» **Stated problem**
Return every line of the entries below verbatim, in the same order, leaving out the pictures.

--- START ---

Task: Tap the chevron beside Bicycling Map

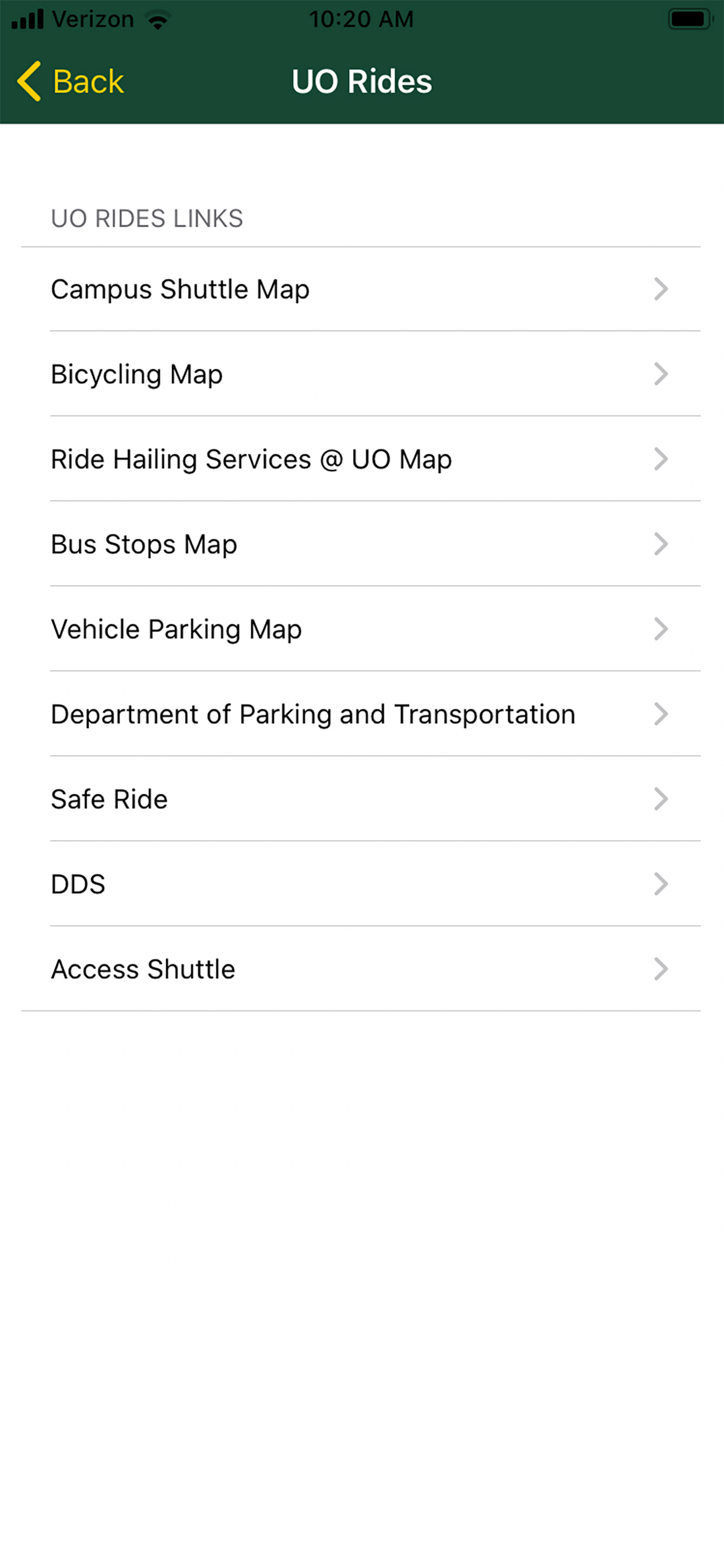Action: (660, 374)
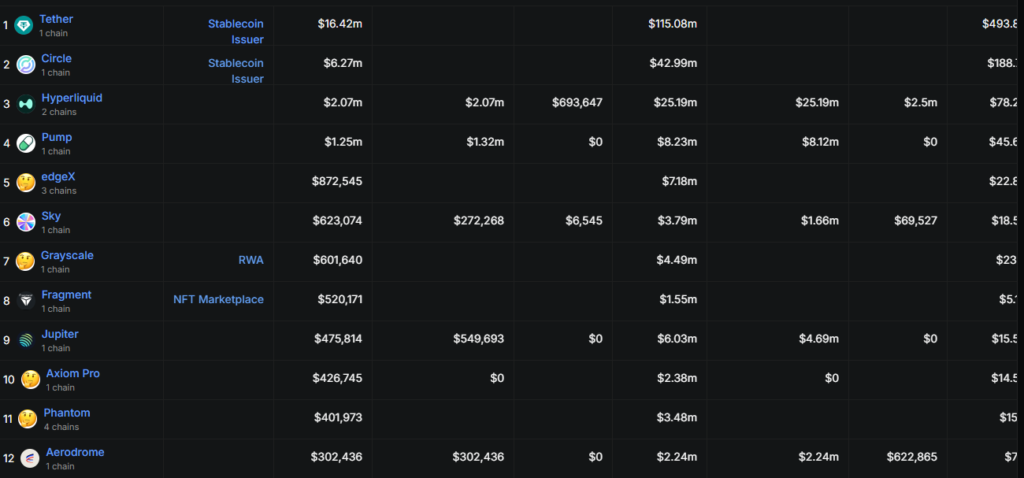
Task: Click Stablecoin Issuer category beside Circle
Action: 236,70
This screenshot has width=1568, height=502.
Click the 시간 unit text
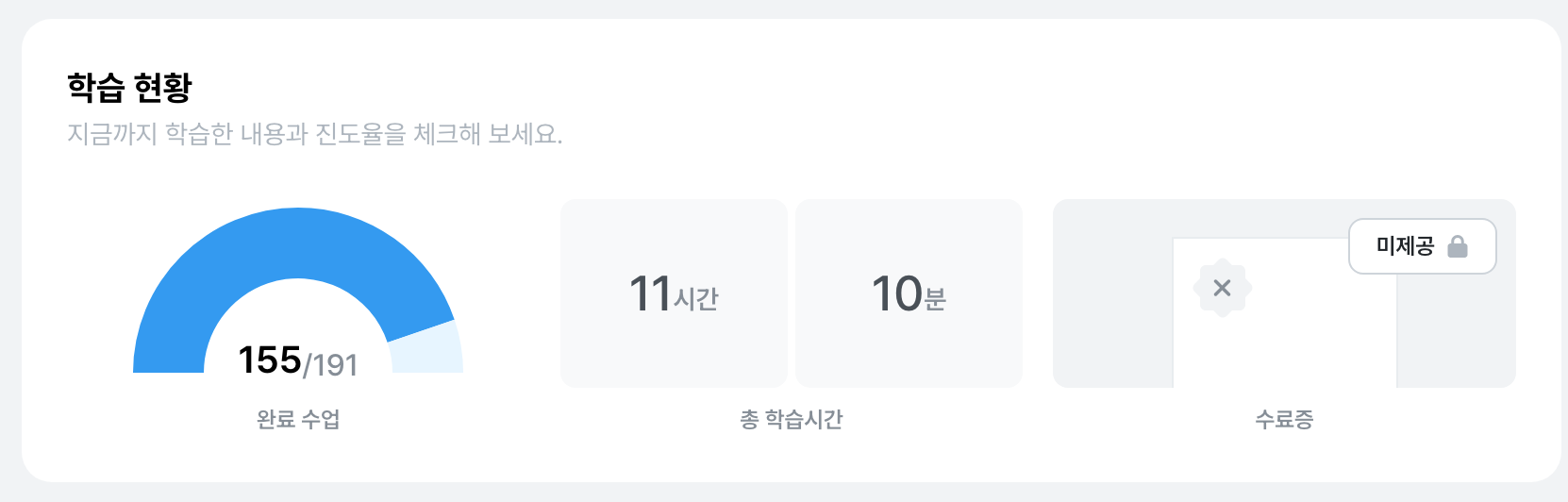[696, 298]
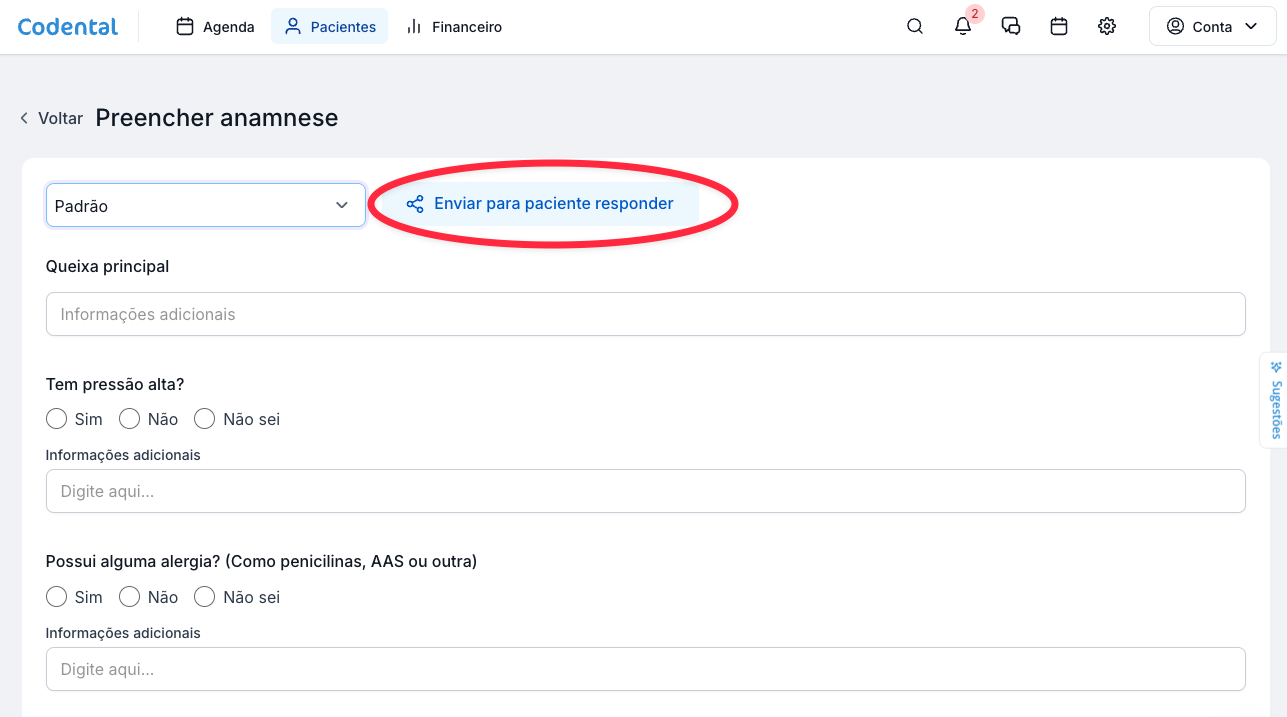Focus the Queixa principal input field
This screenshot has height=717, width=1287.
645,314
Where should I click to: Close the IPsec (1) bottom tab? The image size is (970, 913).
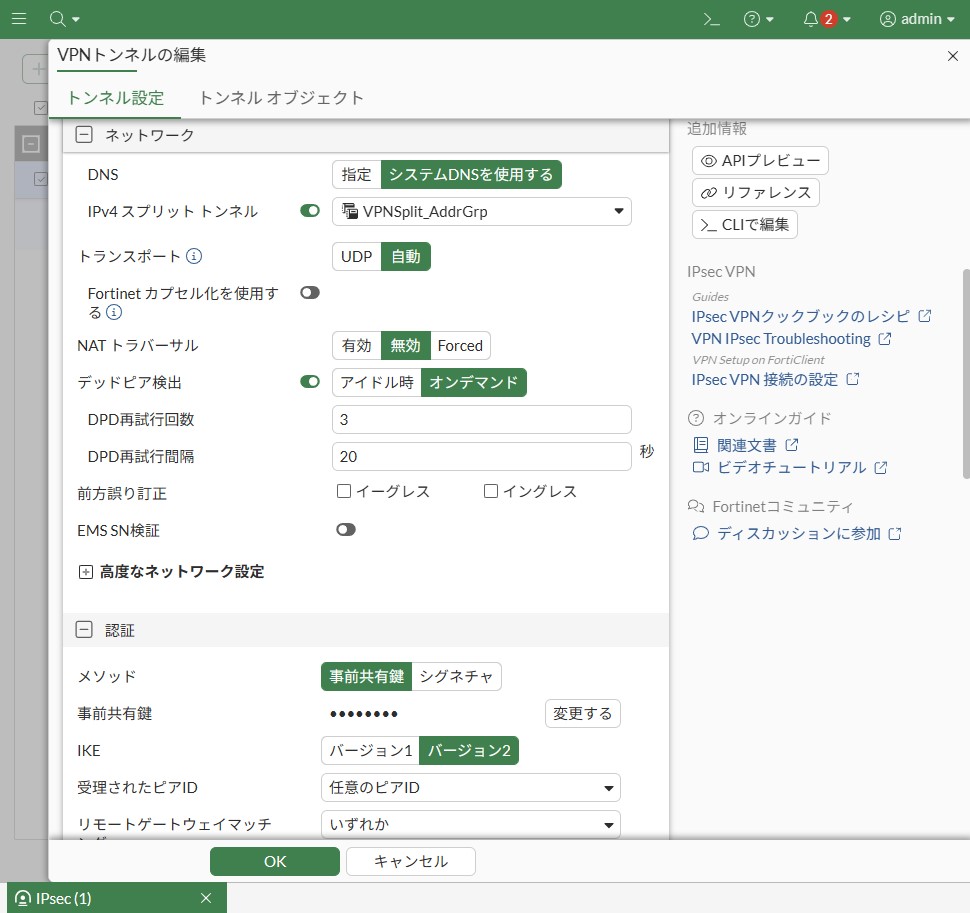[206, 898]
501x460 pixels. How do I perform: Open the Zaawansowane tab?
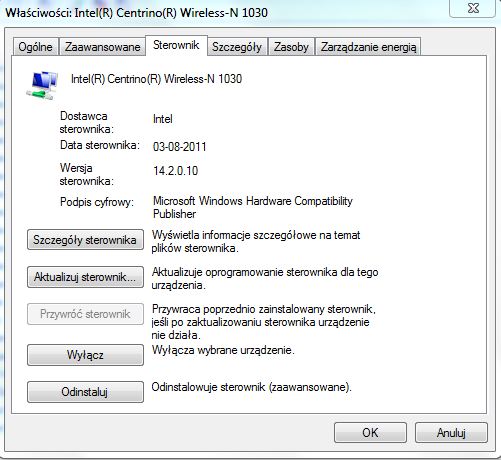click(x=102, y=47)
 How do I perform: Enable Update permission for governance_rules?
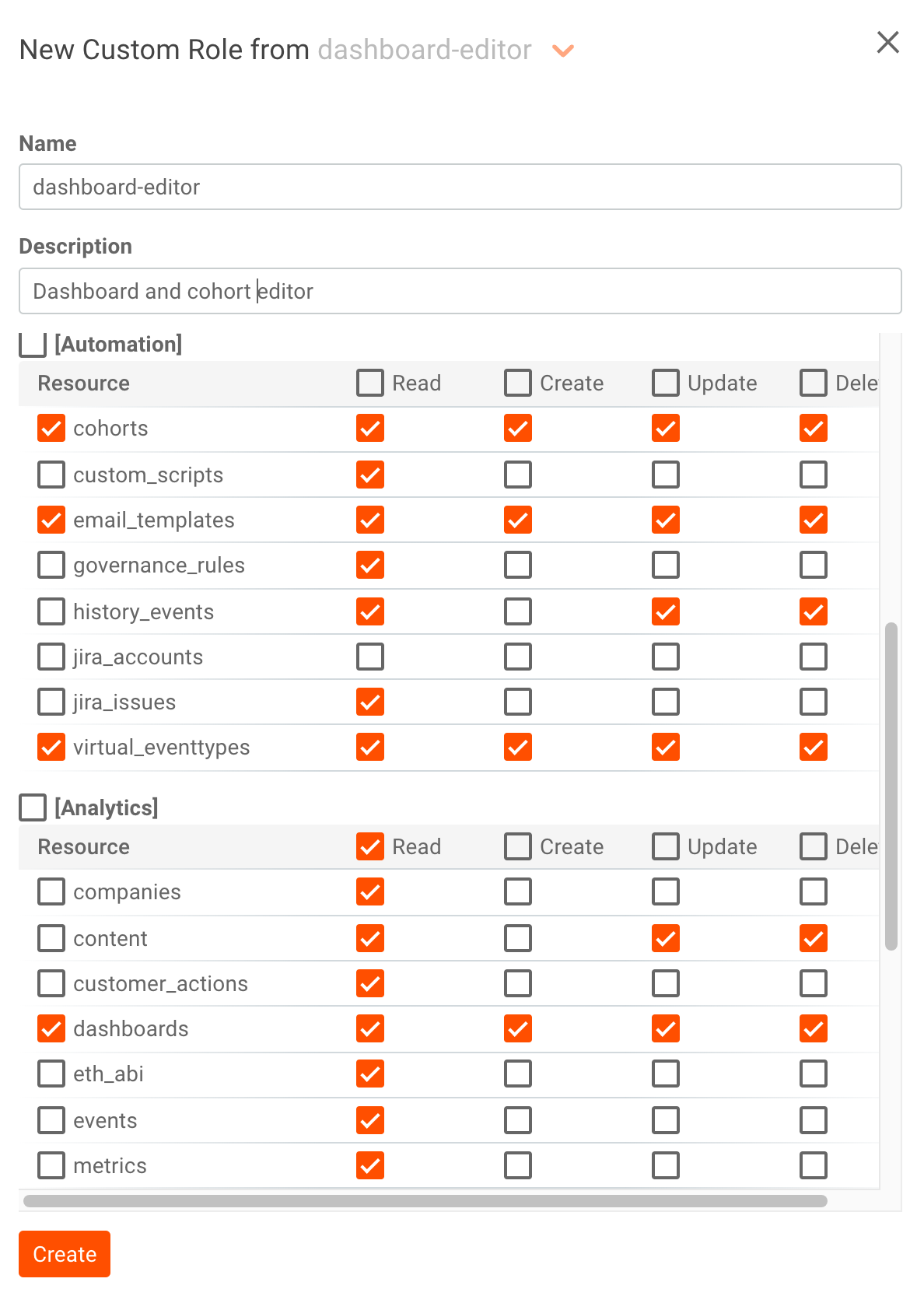click(x=665, y=565)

--- END ---

» **Exercise result**
Task: Tap the chevron beside Bicycling Map

Action: (660, 374)
Task: Click Stablecoin Issuer category beside Circle
Action: 236,70
This screenshot has width=1568, height=502.
Click the 시간 unit text
[696, 298]
Focus the Queixa principal input field
This screenshot has height=717, width=1287.
645,314
Where should I click to: Close the IPsec (1) bottom tab? The image size is (970, 913).
[206, 898]
501x460 pixels. How do I perform: Open the Zaawansowane tab?
click(x=102, y=47)
 How do I perform: Enable Update permission for governance_rules?
click(x=665, y=565)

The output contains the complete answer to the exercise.